Indicador da FGV sinaliza para mais desemprego nos próximos meses
Indicador da FGV sinaliza para mais desemprego nos próximos meses (Foto: REUTERS/Nacho Doce)

Reuters - O Indicador Antecedente de Emprego (IAEmp) recuou em julho pela quinta vez consecutiva, para o menor nível desde dezembro de 2016, sinalizando fraca geração de emprego nos próximos meses em meio à atividade econômica perdendo força, informou a Fundação Getulio Vargas (FGV) nesta terça-feira.

O IAEmp, que antecipa os rumos do mercado de trabalho no Brasil, recuou 0,8 ponto e chegou a 94,7 pontos no mês passado. O indicador vem registrando uma série de quedas consecutivas desde março, fato que não ocorria desde meados do segundo trimestre de 2014, período que marcou o início da crise econômica.

"O IAEmp continua sua trajetória de queda, convergindo para níveis próximos da média histórica prévia a crise (87 pontos). Este fato mostra que a geração de emprego ao longo dos próximos meses deverá ser mais modesta, relacionando-se com o crescimento econômico mais moderado do que o previamente esperado", disse o economista da FGV/Ibre, em nota, Fernando de Holanda Barbosa Filho.

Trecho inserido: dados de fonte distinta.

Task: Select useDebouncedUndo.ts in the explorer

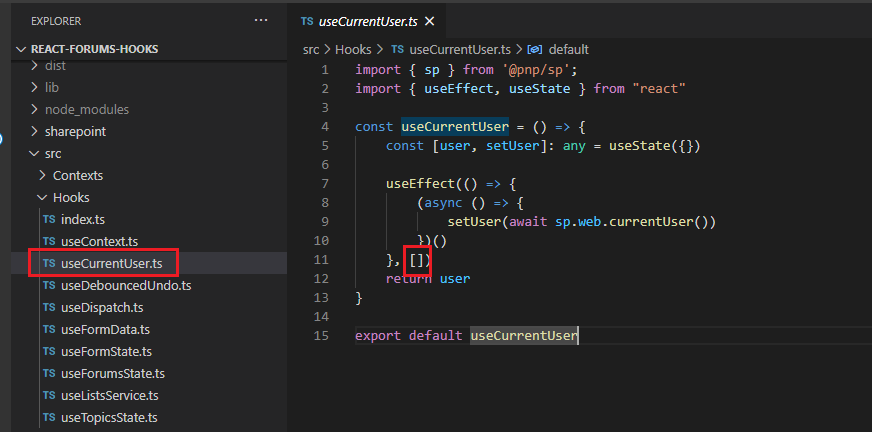Action: click(125, 285)
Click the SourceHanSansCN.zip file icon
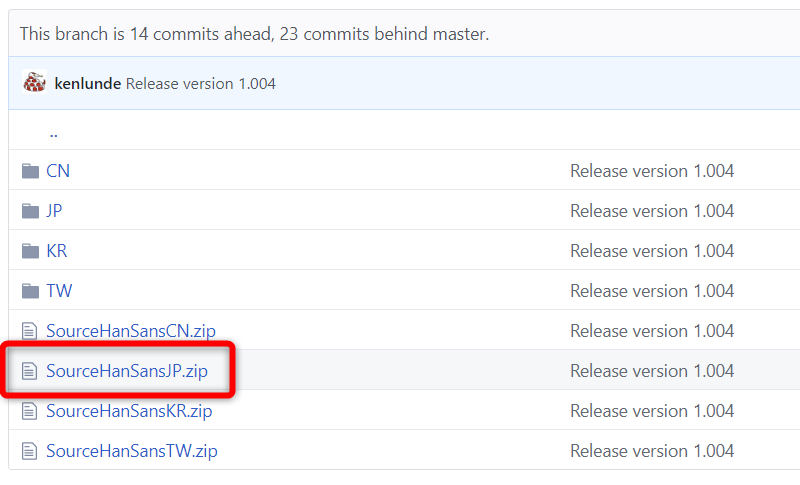Image resolution: width=800 pixels, height=485 pixels. [x=30, y=331]
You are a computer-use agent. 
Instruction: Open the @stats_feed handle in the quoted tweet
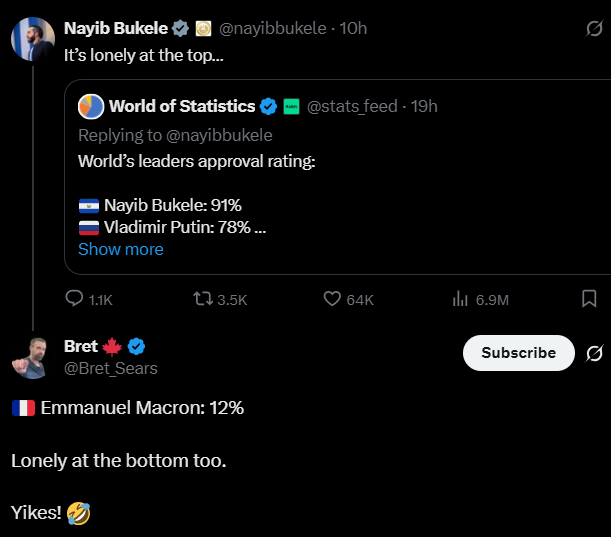pyautogui.click(x=351, y=106)
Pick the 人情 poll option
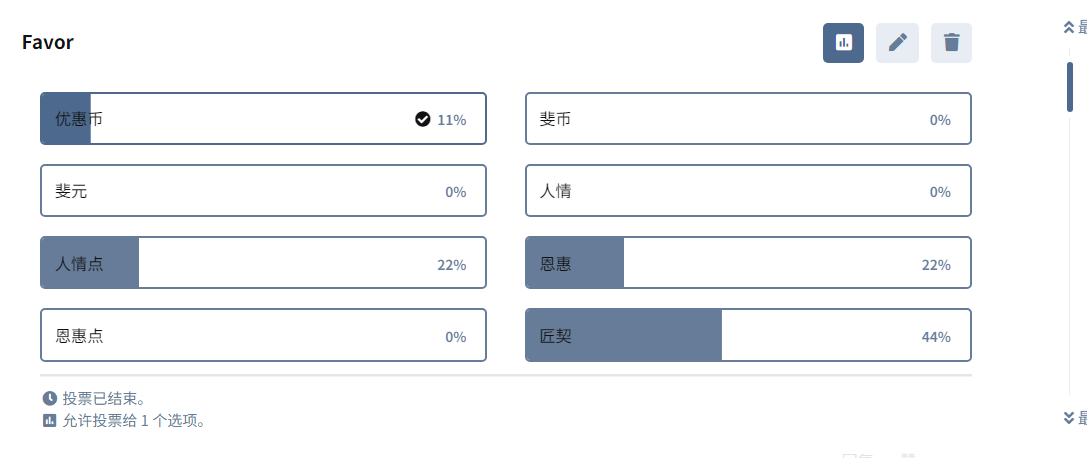The width and height of the screenshot is (1087, 458). [x=748, y=191]
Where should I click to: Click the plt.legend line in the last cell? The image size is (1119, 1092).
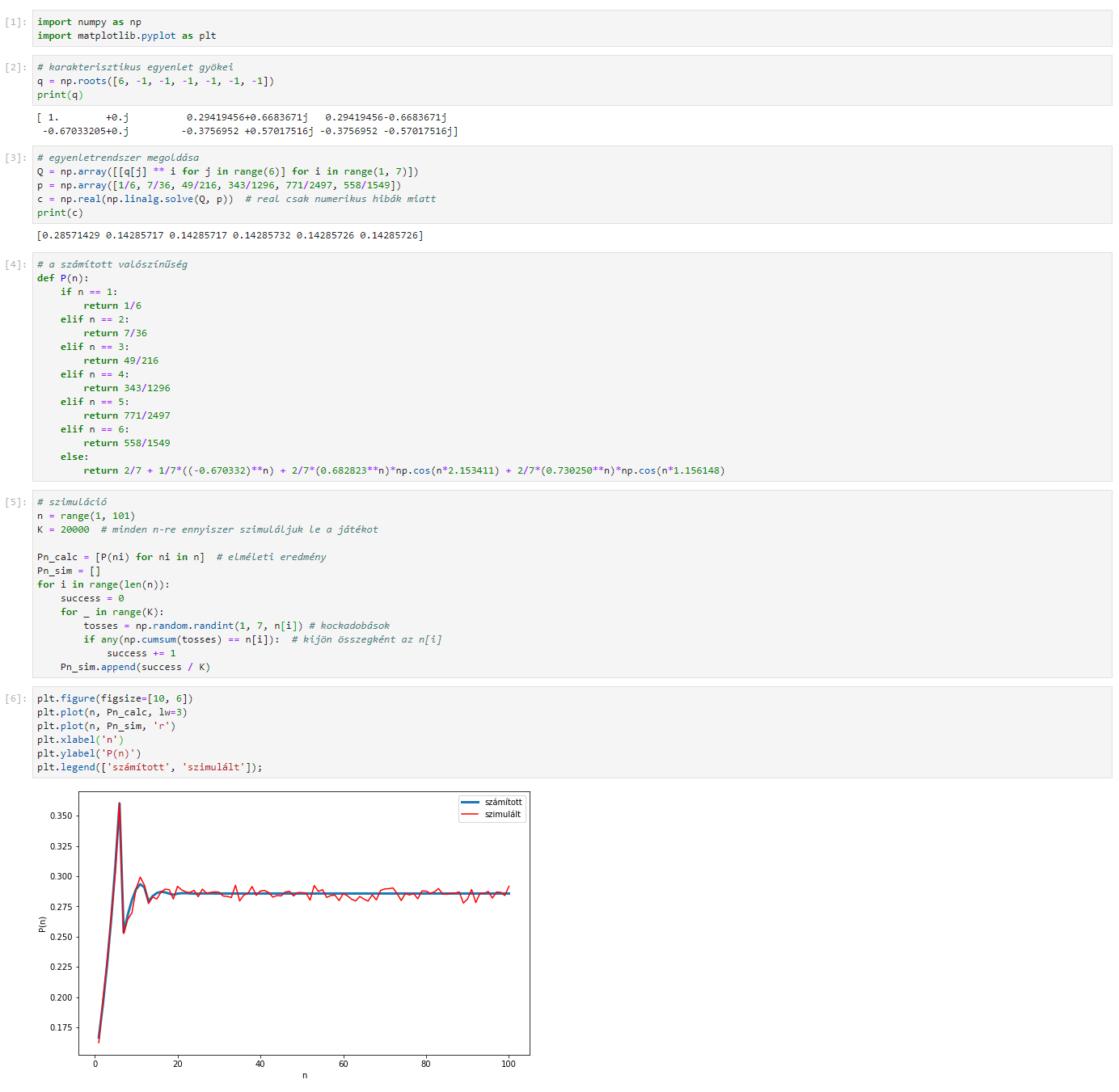click(150, 767)
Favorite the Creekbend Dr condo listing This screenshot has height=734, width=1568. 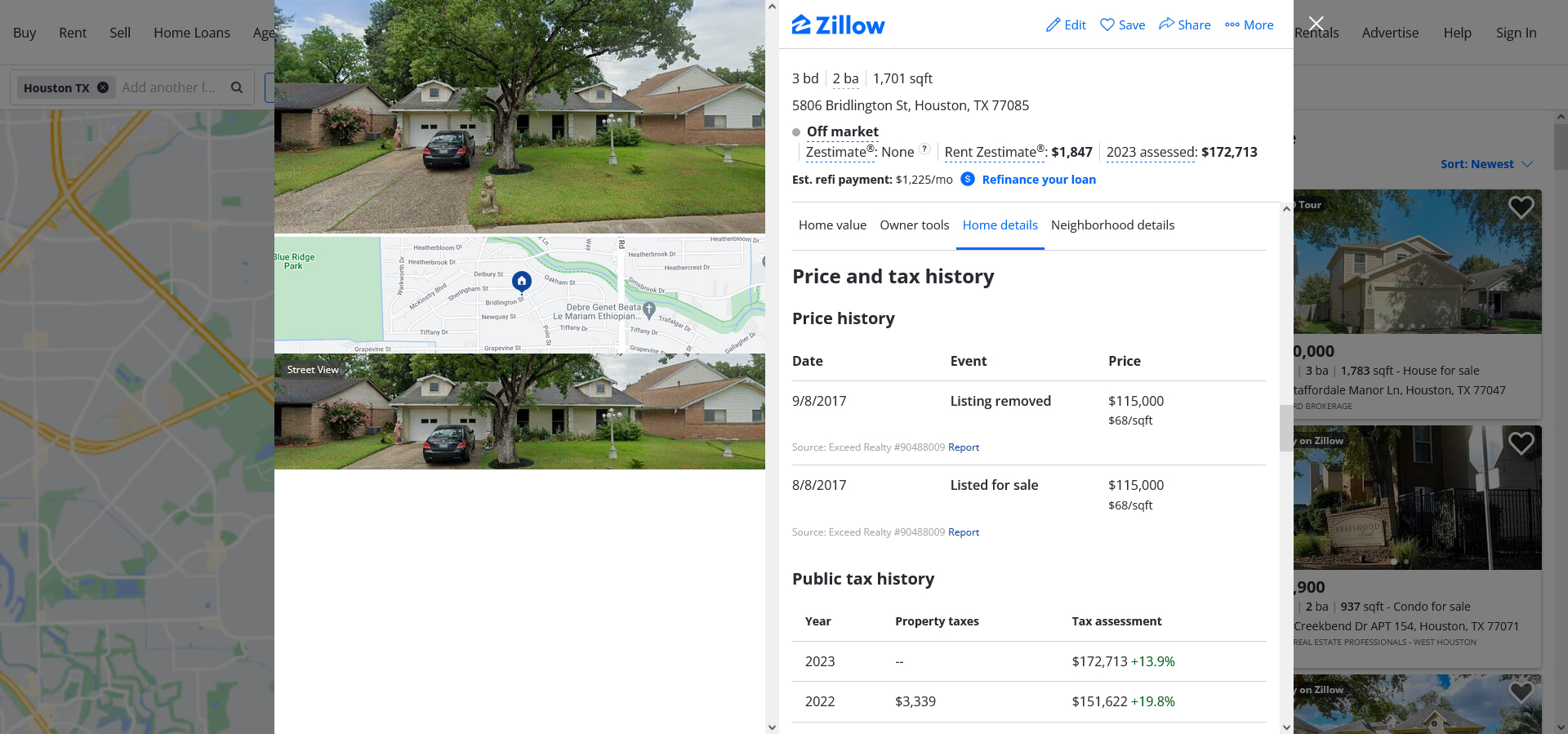[x=1521, y=443]
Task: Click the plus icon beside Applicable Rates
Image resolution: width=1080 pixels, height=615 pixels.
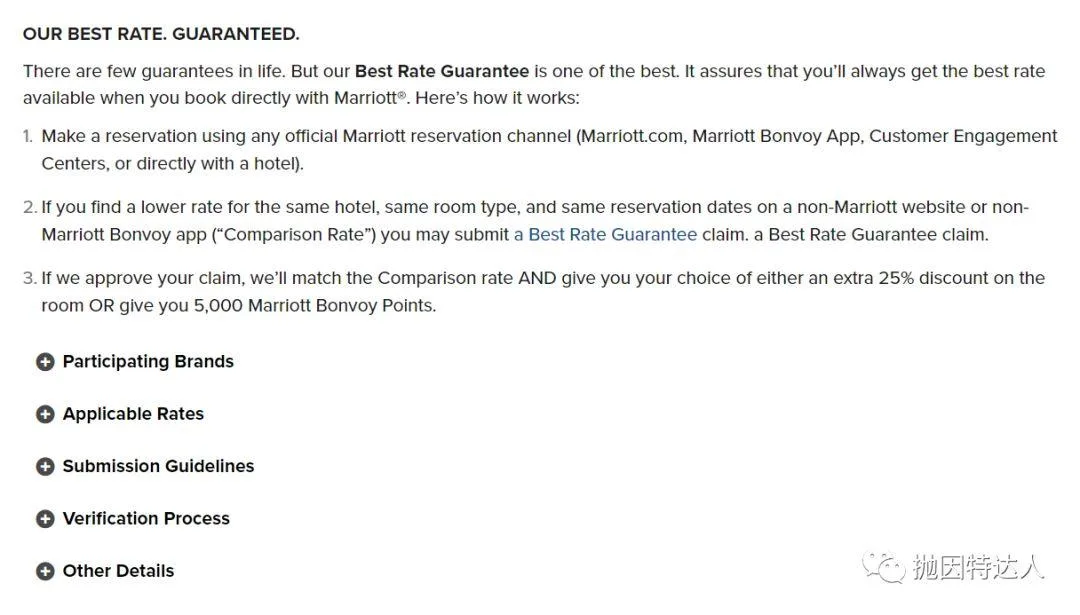Action: [x=45, y=414]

Quatro dos sete os componentes do IAEmp registraram variação negativa em julho ante junho, com destaque para o indicador de Emprego previsto par aos próximos três meses da indústria de Transformação, que recuou 11 pontos.

Ainda segundo a FGV, o Indicador Coincidente de Emprego (ICD), que capta a percepção das famílias sobre o mercado de trabalho, caiu 1 ponto em julho, para 96,1 pontos. Este é um indicador com sinal semelhante ao da taxa de desemprego, ou seja, quanto maior o número, pior o resultado.

No final de maio a greve dos caminhoneiros prejudicou o abastecimento de combustível e alimentos e afetou a atividade econômica, bem como a confiança de agentes econômicos, empresários e consumidores.

O reflexo tem sido o mercado de emprego mostrando cada vez menos ímpeto. No trimestre passado, a taxa de desemprego no Brasil medida pelo Instituto Brasileiro de Geografia e Estatística (IBGE) recuou um pouco, a 12,4 por cento, mas por conta do aumento das ocupações informações e contínuo desalento das pessoas.